# 1941 Schwinn built, Chicago Cycle Supply, Cadillac B6.



## cyclingday (Jan 6, 2021)

Ok, 
I just got this, Schwinn built, 1941 Chicago Cycle Supply, Cadillac rolling again.

















































Many thanks to all, that helped get this one together.
I couldn’t have done it, without the Cabe.
It Rides Like a Cadillac!


----------



## 49autocycledeluxe (Jan 6, 2021)

nice!  I like that color.


----------



## Rust_Trader (Jan 6, 2021)

Killer color Marty, congrats!


----------



## 1817cent (Jan 6, 2021)

Very impressive bike!  A keeper for sure!


----------



## fordmike65 (Jan 6, 2021)




----------



## markivpedalpusher (Jan 6, 2021)

Beautiful Bike Marty!


----------



## Junkman Bob (Jan 6, 2021)

Awesome Bike ... luv the graphics ... The Green ... Wow
Junkman


----------



## Schwinn1776 (Jan 6, 2021)

Super clean ride! Excellent color combo! TCB ⚡ Bicycles


----------



## Freqman1 (Jan 6, 2021)

Dang Marty that’s a long way from where I saw it early last year. That bike went to the right home! Congrats V/r Shawn


----------



## WES PINCHOT (Jan 6, 2021)

cyclingday said:


> Ok,
> I just got this, Schwinn built, 1941 Chicago Cycle Supply, Cadillac rolling again.
> View attachment 1333962
> View attachment 1333963
> ...



LOOKS GREAT!


----------



## Hukah (Jan 6, 2021)

cyclingday said:


> Ok,
> I just got this, Schwinn built, 1941 Chicago Cycle Supply, Cadillac rolling again.
> View attachment 1333962
> View attachment 1333963
> ...



Very nice.
'41 Detroit plate too, eh?
We're neighbors.


----------



## cyclingday (Jan 6, 2021)

Hukah said:


> Very nice.
> '41 Detroit plate too, eh?
> We're neighbors.



Naw, I just thought it was appropriate, since Antoine de Cadillac founded the city of Detroit.
His likeness is on the headbadge.
He was also the first Governor of the Louisiana Territory, so the handlebar bell, resembles the Fleur de lys.


----------



## cyclingday (Jan 6, 2021)

I was curious to see what the 1941 Cadillac automobile looked like, so I flipped out when this image popped up.







Same color.
Traverse Green with Ivory trim.


----------



## GTs58 (Jan 6, 2021)

cyclingday said:


> I was curious to see what the 1941 Cadillac automobile looked like, so I flipped out when this image popped up.
> View attachment 1334236
> View attachment 1334238
> Same color.
> Traverse Green with Ivory trim.




You need that hood ornament on top of your light!


----------



## cyclingday (Jan 6, 2021)

* [YOUR GOAL]: In the forum thread about the 1941 Cadillac bicycle, why does the owner say a Detroit plate was appropriate for the bike?

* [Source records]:
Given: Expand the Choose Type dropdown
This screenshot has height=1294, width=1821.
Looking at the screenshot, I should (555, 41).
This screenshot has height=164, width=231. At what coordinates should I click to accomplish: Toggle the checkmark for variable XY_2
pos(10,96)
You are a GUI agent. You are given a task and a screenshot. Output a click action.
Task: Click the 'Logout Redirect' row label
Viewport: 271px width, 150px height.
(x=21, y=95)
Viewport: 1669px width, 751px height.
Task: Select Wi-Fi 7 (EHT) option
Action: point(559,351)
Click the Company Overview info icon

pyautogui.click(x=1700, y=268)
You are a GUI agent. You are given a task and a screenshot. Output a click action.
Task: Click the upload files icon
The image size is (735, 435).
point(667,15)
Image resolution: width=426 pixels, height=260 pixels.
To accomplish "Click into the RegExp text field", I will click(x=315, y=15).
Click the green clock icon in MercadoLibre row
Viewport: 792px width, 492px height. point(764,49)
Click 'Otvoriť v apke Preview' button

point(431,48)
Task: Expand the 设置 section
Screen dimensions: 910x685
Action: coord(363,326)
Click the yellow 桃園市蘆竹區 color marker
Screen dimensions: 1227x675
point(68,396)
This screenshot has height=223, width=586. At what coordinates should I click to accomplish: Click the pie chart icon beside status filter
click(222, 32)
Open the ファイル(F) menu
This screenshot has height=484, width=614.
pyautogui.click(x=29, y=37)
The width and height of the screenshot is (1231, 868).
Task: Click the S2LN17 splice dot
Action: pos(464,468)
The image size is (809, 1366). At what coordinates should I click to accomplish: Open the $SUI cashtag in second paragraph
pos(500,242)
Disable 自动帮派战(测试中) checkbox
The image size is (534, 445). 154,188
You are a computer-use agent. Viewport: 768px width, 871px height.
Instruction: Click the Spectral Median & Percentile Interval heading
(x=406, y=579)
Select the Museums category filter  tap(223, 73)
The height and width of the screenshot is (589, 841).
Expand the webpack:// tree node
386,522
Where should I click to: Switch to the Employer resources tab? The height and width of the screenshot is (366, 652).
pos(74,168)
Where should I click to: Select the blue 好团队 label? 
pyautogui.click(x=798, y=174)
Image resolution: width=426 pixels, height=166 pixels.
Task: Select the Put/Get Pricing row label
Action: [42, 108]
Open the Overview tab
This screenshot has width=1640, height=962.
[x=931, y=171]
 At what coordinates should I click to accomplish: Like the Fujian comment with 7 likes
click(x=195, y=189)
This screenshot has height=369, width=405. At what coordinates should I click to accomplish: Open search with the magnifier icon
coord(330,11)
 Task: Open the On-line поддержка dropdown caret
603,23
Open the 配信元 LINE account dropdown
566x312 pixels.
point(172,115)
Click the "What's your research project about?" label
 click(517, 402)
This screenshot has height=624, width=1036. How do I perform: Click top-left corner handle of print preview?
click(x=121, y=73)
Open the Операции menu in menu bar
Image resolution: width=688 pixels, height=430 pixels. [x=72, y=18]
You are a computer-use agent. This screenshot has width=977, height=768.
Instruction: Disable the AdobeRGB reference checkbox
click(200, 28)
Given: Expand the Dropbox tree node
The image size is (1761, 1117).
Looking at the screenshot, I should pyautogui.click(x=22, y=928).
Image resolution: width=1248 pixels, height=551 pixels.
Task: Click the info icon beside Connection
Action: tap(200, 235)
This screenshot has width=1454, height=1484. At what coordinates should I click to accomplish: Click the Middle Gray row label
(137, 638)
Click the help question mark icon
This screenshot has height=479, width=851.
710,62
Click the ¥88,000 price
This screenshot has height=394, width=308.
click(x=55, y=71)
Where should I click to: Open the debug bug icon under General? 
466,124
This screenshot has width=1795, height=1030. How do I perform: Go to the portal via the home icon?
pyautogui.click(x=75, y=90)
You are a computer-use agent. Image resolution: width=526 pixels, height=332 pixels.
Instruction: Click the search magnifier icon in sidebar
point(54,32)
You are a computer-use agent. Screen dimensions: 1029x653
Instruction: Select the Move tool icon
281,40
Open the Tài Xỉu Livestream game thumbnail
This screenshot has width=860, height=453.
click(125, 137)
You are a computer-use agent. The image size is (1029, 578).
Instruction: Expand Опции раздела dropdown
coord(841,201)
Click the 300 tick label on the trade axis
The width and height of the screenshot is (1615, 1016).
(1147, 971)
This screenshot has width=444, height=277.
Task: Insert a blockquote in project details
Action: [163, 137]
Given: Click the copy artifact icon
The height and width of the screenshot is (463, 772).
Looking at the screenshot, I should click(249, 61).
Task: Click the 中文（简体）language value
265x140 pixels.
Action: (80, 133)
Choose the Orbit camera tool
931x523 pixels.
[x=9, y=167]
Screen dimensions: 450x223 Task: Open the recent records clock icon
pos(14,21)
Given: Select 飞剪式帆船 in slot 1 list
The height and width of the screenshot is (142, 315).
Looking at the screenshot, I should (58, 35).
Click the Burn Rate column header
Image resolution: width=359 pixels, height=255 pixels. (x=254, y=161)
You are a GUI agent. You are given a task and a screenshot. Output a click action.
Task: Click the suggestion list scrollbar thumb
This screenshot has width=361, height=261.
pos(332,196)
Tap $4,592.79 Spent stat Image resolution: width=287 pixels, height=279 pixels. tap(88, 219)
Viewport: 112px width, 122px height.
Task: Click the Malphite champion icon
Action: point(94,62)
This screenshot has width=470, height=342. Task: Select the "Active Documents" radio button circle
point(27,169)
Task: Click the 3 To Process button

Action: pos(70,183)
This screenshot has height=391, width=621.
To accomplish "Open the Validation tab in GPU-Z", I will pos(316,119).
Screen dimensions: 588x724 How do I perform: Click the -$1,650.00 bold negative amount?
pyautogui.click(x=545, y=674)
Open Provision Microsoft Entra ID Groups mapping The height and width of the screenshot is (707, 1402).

* [PROBLEM SOLUTION]: The owner chose the Detroit plate because Antoine de Cadillac founded the city of Detroit, and his likeness appears on the bike's headbadge.